— BEGIN SELECTED EXTRACT —
Another headline: “Milky Way has half the amount of dark matter as previously thought, new measurements reveal”.16 The story is that by looking at how many dwarf satellite galaxies our galaxy has around it, and their motions, you can determine the mass of our galaxy. This is important because according to the standard cosmogony the mass of the Galaxy determines its formation process, and that process is determined from the cosmology that is assumed.

In this story these so-called measurements solve a mystery. Remember the big bang model is assumed. That is called the Lambda (Dark Energy) Cold Dark Matter theory, which predicts that there should be several big satellite galaxies around our Milky Way Galaxy that are visible to the naked eye. But that is not what we observe. However, the new measurements supposedly solve the problem (emphases added):

“When you use our measurement of the mass of the dark matter the theory predicts that there should only be three satellite galaxies out there, which is exactly what we see; the Large Magellanic Cloud, the Small Magellanic Cloud and the Sagittarius Dwarf Galaxy.”
University of Sydney astrophysicist Professor Geraint Lewis, who was also involved in the research, said the missing satellite problem had been “a thorn in the cosmological side for almost 15 years”.17

Firstly, you cannot predict something that you know prior to formulating your theory. It is not a prediction. Secondly, the dark matter also cannot be observed. The ‘amount’ is derived from the motion of the dwarf galaxies and/or the stars and gases in our galaxy, but that assumes that ‘missing matter’ is the reason for the anomalous motion.

From the news report you would think that dark matter is directly observed; but it is not. But why is it so important? Just like the Rosetta space probe was to discover the origin of the Solar System, the ‘dark’ matter mapping is to discover the evolution of the Galaxy (emphases added):

“Our method will allow for upcoming astronomical observations to measure the distribution of dark matter in our Galaxy with unprecedented precision. This will permit [sic] to refine our understanding of the structure and evolution of our Galaxy, and it will trigger more robust predictions for the many experiments worldwide that search for dark matter particles. The study therefore constitutes a fundamental step forward in the quest for the nature of dark matter,” says Miguel Pato.18

Dark matter, though never identified in a lab experiment, is assumed a priori.

The same type of analysis is applied not only to galaxies, satellite galaxies, galaxy clusters, and super-clusters but also the whole universe.

“Too much dark matter in galaxy cluster? ‘Dark core’ may not be so dark after all”19 reads another headline. When clusters are analysed it was still via the assumed ‘motions’ or properties of gases in the clusters, or constituent galaxies, in some cases. Never is dark matter observed, only the inferred motion of ‘particles’ under the assumption of the universal law of gravitation.

Due to application of well-established laws, including gravitation, with the assumption that the galaxy clusters are stable over their assumed many-billions-of-year lifetimes, it is determined in this case there is a lack of dark matter over what was expected. This all comes about because of the application of the law of gravitation to these super-massive objects, and uniformitarian interpretations applied. None of which can be proven.
— END SELECTED EXTRACT —
◆ WHAT YOU WILL DO:
[1] In the dark matter passage, which three satellite galaxies does the quoted prediction name?
[2] Reproduce the dark matter passage between "From the news" and "assumed a priori.", inclusive.
— BEGIN DATA EXCERPT —
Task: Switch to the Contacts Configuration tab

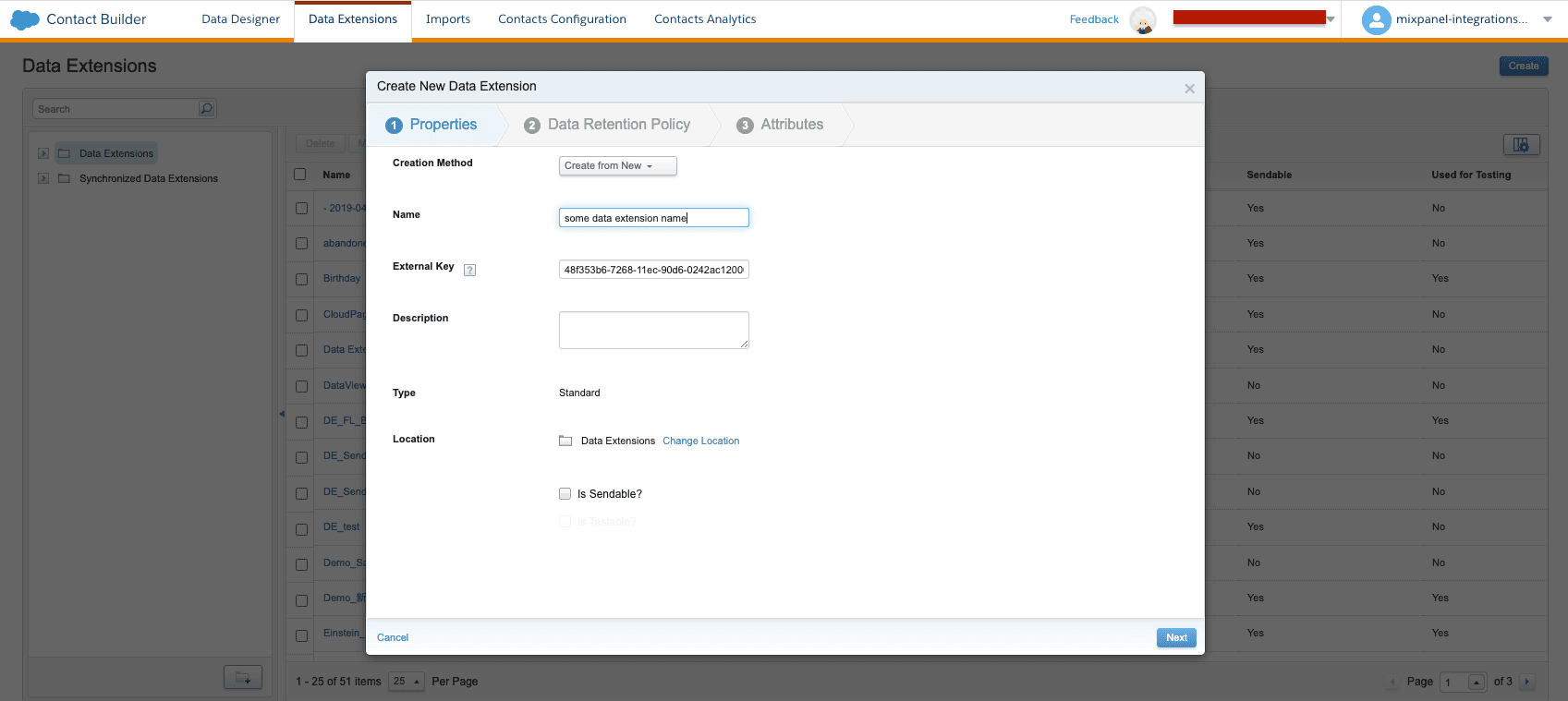Action: [x=562, y=19]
— END DATA EXCERPT —
◆ THE REPLIES:
[1] The Large Magellanic Cloud, the Small Magellanic Cloud and the Sagittarius Dwarf Galaxy.

[2]
From the news report you would think that dark matter is directly observed; but it is not. But why is it so important? Just like the Rosetta space probe was to discover the origin of the Solar System, the ‘dark’ matter mapping is to discover the evolution of the Galaxy (emphases added):

“Our method will allow for upcoming astronomical observations to measure the distribution of dark matter in our Galaxy with unprecedented precision. This will permit [sic] to refine our understanding of the structure and evolution of our Galaxy, and it will trigger more robust predictions for the many experiments worldwide that search for dark matter particles. The study therefore constitutes a fundamental step forward in the quest for the nature of dark matter,” says Miguel Pato.18

Dark matter, though never identified in a lab experiment, is assumed a priori.